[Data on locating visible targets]
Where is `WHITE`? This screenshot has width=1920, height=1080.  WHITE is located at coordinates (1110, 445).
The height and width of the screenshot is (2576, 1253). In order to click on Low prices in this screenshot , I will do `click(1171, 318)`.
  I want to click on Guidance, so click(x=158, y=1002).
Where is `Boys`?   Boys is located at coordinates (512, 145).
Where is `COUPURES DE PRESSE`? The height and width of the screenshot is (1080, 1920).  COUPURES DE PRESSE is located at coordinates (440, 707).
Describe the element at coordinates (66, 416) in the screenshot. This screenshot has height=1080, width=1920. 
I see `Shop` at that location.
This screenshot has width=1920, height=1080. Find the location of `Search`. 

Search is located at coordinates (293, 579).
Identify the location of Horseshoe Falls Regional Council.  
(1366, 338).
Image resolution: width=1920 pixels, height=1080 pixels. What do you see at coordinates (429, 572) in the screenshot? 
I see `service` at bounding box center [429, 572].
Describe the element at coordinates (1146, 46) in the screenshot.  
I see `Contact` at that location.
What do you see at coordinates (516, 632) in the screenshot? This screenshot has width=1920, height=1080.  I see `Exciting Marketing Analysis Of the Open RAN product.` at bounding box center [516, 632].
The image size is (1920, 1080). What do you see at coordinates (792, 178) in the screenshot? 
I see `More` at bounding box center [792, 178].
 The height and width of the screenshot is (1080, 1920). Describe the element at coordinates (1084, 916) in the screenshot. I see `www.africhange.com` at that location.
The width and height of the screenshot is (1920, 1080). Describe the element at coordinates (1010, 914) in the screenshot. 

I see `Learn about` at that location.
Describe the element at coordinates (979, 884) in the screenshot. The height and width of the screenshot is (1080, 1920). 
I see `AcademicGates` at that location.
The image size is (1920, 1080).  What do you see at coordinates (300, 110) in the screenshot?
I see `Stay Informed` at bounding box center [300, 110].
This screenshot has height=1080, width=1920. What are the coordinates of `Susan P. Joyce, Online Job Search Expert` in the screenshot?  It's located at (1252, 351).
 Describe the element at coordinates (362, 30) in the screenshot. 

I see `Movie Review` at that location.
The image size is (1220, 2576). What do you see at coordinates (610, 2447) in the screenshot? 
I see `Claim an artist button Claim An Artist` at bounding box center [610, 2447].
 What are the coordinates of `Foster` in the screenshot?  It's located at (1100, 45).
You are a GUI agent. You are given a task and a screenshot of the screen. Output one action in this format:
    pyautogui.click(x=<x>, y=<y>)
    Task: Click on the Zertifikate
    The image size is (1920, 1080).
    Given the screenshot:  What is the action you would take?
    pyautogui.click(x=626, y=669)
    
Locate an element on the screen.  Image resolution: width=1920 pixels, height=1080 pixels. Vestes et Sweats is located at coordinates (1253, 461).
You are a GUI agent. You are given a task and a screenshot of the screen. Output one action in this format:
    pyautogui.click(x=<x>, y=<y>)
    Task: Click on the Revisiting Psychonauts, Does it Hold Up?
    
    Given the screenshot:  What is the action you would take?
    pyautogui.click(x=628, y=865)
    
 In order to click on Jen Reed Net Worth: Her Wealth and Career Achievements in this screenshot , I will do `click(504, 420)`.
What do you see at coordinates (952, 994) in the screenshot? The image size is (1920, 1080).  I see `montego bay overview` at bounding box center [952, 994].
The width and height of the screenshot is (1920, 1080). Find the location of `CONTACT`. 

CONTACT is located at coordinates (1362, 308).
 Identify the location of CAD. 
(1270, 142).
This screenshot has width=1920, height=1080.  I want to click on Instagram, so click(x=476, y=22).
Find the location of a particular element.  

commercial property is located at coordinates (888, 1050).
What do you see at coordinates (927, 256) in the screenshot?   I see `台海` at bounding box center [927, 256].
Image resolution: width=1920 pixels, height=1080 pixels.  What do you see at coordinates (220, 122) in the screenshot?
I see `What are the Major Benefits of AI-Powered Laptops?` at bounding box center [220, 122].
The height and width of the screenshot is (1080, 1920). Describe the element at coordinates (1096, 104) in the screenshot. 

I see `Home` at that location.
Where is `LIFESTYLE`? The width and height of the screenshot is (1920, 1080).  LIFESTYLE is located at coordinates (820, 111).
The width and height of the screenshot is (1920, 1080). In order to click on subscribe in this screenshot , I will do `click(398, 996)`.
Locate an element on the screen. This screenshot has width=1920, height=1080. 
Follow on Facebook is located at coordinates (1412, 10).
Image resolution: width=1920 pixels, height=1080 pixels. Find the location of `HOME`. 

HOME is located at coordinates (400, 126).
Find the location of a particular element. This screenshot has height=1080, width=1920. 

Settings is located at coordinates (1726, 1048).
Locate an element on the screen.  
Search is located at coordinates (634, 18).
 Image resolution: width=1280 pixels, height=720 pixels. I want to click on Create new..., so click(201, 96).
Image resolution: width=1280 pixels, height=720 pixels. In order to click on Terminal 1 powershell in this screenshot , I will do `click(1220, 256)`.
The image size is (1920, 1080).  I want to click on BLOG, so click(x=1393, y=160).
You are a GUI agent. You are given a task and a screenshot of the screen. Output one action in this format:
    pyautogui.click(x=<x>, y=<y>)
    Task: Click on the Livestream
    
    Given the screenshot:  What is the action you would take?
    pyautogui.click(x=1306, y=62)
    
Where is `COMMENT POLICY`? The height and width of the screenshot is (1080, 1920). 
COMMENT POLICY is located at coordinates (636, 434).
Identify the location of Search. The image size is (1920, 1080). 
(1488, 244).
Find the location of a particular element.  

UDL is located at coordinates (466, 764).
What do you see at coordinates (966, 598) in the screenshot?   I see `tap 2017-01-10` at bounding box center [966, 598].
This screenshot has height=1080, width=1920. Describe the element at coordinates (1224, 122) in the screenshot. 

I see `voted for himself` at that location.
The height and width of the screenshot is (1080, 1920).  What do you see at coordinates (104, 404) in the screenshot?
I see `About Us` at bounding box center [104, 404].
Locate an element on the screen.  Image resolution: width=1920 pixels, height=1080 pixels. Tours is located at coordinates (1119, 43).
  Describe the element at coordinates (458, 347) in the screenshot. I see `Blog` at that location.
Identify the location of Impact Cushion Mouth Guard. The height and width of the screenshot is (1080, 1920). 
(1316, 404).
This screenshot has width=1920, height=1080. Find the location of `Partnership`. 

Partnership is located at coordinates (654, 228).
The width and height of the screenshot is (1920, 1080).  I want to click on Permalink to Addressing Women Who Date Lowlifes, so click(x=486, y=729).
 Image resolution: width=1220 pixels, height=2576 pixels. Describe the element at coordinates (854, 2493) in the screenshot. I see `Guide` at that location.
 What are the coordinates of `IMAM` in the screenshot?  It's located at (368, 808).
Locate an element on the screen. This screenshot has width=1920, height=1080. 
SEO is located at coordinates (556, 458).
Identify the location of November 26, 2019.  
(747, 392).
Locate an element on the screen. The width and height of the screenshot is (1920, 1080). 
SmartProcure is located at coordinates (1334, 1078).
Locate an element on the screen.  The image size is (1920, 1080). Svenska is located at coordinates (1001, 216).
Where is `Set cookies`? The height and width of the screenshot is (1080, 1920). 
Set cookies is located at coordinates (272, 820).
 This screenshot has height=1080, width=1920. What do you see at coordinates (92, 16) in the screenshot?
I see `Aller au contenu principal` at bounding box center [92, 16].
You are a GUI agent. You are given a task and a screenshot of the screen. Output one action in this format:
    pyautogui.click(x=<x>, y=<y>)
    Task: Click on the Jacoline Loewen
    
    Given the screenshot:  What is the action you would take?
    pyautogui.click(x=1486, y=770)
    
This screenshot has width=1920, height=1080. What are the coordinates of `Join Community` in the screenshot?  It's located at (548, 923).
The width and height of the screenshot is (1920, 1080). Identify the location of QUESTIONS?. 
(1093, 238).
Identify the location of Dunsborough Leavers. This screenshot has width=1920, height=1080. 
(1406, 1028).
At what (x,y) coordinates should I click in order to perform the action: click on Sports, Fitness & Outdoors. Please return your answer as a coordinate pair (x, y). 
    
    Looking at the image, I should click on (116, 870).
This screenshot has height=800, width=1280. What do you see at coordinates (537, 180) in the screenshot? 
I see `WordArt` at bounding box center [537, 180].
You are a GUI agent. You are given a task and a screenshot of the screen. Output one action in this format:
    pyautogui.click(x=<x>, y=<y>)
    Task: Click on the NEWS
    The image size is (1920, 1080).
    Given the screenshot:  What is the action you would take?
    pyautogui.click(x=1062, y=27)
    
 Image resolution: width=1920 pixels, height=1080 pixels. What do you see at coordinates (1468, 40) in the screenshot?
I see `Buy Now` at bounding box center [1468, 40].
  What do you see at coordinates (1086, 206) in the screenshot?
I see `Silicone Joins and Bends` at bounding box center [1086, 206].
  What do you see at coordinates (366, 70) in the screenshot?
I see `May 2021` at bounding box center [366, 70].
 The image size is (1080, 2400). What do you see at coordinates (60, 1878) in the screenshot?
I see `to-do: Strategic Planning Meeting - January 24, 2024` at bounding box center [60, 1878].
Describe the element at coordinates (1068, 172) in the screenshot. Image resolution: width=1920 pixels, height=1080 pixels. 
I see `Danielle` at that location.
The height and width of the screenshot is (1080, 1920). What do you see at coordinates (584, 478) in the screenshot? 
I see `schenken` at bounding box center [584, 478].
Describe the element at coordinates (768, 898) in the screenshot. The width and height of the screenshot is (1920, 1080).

◆ WHAT THE TASK REQUIRES
Reproduce the listing above verbatim, everything from the line containing "Identify the location of November 26, 2019." down to the line containing "(1093, 238).", including both of those lines.

◆ COMPLETE OUTPUT
Identify the location of November 26, 2019.  
(747, 392).
Locate an element on the screen. The width and height of the screenshot is (1920, 1080). 
SmartProcure is located at coordinates (1334, 1078).
Locate an element on the screen.  The image size is (1920, 1080). Svenska is located at coordinates (1001, 216).
Where is `Set cookies`? The height and width of the screenshot is (1080, 1920). 
Set cookies is located at coordinates (272, 820).
 This screenshot has height=1080, width=1920. What do you see at coordinates (92, 16) in the screenshot?
I see `Aller au contenu principal` at bounding box center [92, 16].
You are a GUI agent. You are given a task and a screenshot of the screen. Output one action in this format:
    pyautogui.click(x=<x>, y=<y>)
    Task: Click on the Jacoline Loewen
    
    Given the screenshot:  What is the action you would take?
    pyautogui.click(x=1486, y=770)
    
This screenshot has width=1920, height=1080. What are the coordinates of `Join Community` in the screenshot?  It's located at (548, 923).
The width and height of the screenshot is (1920, 1080). Identify the location of QUESTIONS?. 
(1093, 238).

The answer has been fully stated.